Production-grade long-term memory, documentation search, and cross-agent knowledge sharing for OpenClaw
OpenClaw's built-in memory indexes your markdown files. This toolkit goes further — it extracts structured knowledge from your sessions, builds a searchable documentation knowledge base, and optionally bridges your agent's memory to other systems.
| Capability | OpenClaw Built-in | This Toolkit |
|---|---|---|
| Session context (conversation history) | Yes | — (uses native) |
| Markdown file indexing | Yes (sqlite-vec) | — (uses native) |
| Auto-compaction with memory flush | Yes | — (uses native) |
| Structured fact extraction from sessions | No | Yes — LLM extracts discrete facts from session noise |
| Long-term vector memory (Qdrant) | No | Yes — separate from session SQLite |
| Documentation knowledge base | No | Yes — embed any docs, 45K+ vectors |
| Client data isolation | No | Yes — mandatory client_id on every memory |
| Credential scrubbing | No | Yes — API keys, tokens, emails redacted before storage |
| GDPR-compliant bulk deletion | No | Yes — per-client erasure with audit log |
| Cross-agent memory bridge | No | Yes — optional bridge to Multi-Agent Memory |
| Encrypted backups | No | Yes — GPG-encrypted Qdrant snapshots |
| Importance classification | No | Yes — critical/high/medium/low per fact |
| Category tagging | No | Yes — semantic/episodic/procedural |
| Access tracking & decay | Temporal decay on files | Yes — per-fact access count + last_accessed |
OpenClaw's native memory is file-based — it indexes the markdown you write. That's good for recent context but terrible for long-term knowledge. After 100 sessions, your daily logs are a haystack.

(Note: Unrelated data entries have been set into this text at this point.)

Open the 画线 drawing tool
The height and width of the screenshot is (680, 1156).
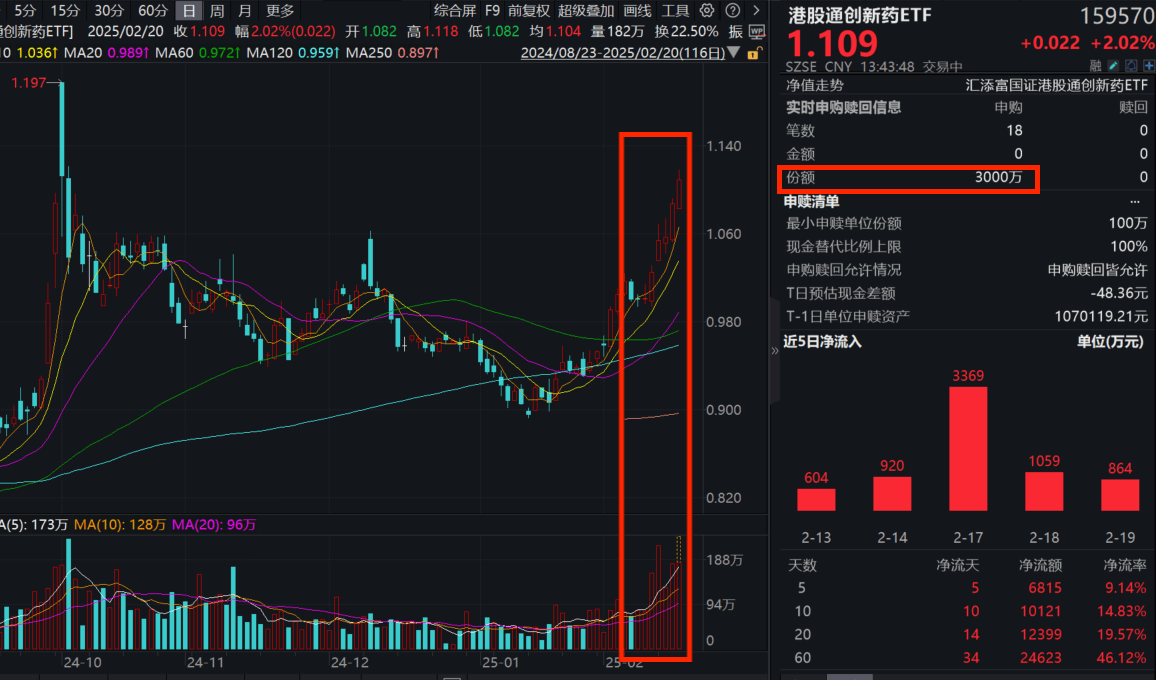tap(637, 10)
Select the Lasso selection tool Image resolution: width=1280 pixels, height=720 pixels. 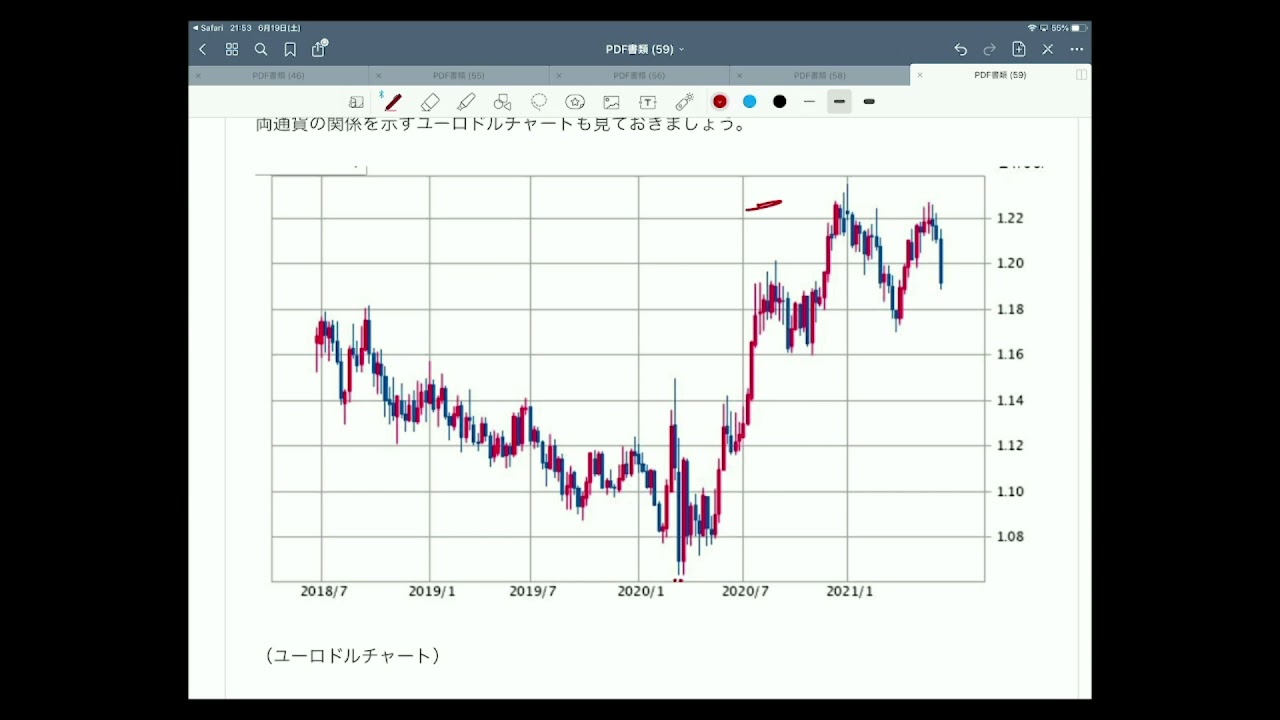click(x=539, y=102)
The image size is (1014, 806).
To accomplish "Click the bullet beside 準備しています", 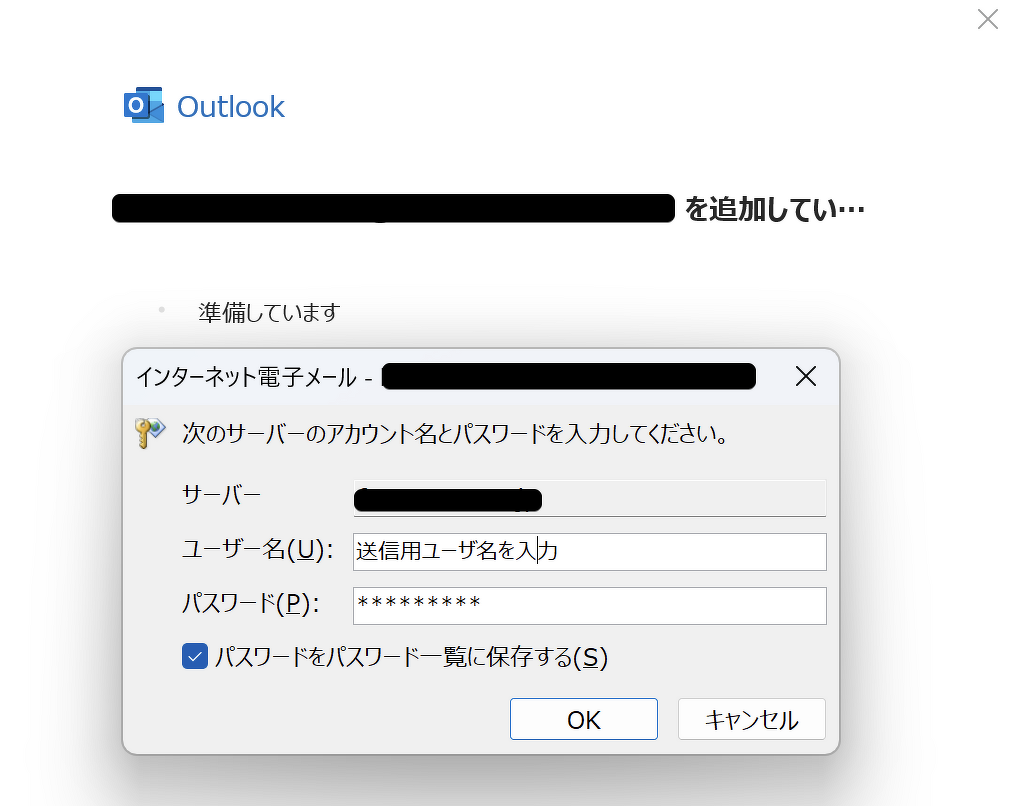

This toolkit is fact-based — an LLM reads your session transcripts, extracts the knowledge that actually matters, classifies it, scrubs credentials, and stores structured facts in a vector database. Six months later, you can ask "what does this client prefer?" and get a precise answer, not a wall of old conversation.
| Skill | What it does |
|---|---|
memory-store |
Store a fact with embeddings, credential scrubbing, client isolation |
memory-query |
Semantic search over stored facts (+ optional Shared Brain) |
memory-delete |
Delete by ID or bulk client erasure (GDPR) with audit logging |
docs-query |
Search embedded documentation (any source) |
| Script | What it does |
|---|---|
memory-consolidate.sh |
The core engine. Reads OpenClaw session chunks → LLM extracts facts (JSON mode) → stores in Qdrant. Runs on cron. |
backup-vectordb.sh |
Qdrant snapshot → GPG encrypt → rotate (keep N). Runs on cron. |
| File | What it does |
|---|---|
docs-ingest.py |
Main pipeline: git clone → chunk → embed → upsert |
chunker.py |
Header-aware markdown splitter. Preserves code blocks, adds breadcrumb context. |
embedder.py |
Batch embedding via OpenAI (with retry, fallback to single-item on failure) |
qdrant_ops.py |
Qdrant CRUD helpers (upsert, delete, scroll, stats) |
config.py |
All configuration in one place, reads from .env |
- A running Qdrant instance (Docker recommended)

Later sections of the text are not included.